My grand-mother passed away on January 4, 2010. She was the closest family member of mine other than my parents, so I didn’t take it very well.
She died because she was diagnosed with colon cancer in 2008. I remember January 4, 2010 because I was there with my cousin, aunt and mom when she passed away, my cousin and I were in the room when it happened. We couldn’t believe what were seeing we thought it was our imagination, but it wasn’t. My cousin and I have gotten closer since it happened. We talked to her she could hear us, but she couldn’t say anything to us, it was pretty hard seeing her like this, I could barley stay in the room.
On her visitation we got to see her all dressed up in the coffin, it looked like she about to wake up and just give me a hug. My younger cousin drew a picture for her and we put it by the coffin. My best friend came to the visitation with her mom so that was special to me.

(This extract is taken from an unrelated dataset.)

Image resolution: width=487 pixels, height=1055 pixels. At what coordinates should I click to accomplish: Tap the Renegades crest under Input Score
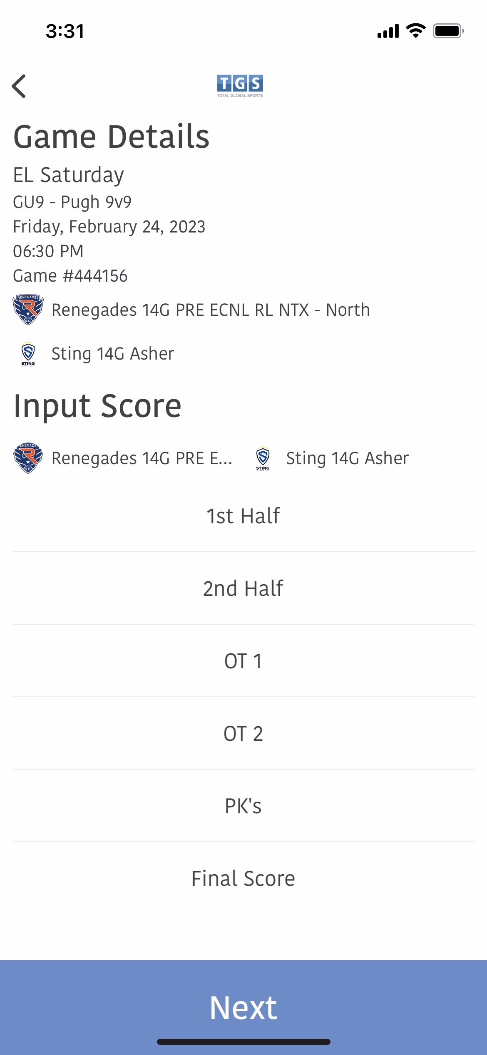(28, 458)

At her funeral I couldn’t help, but cry my mom told me it was going to be okay, but I didn’t believe her. A lot of my friend’s mom’s came for me and my mom. My grandpa didn’t even look like he was crying I couldn’t believe that he couldn’t cry, but I knew before at one time he most likely did.
Now her birthday is coming up on September 18 it’s going to be hard, she loved butterflies and I want to let a lot of them go on that day. And whenever we see a butterfly we say it’s her and she’s going to bring us good luck!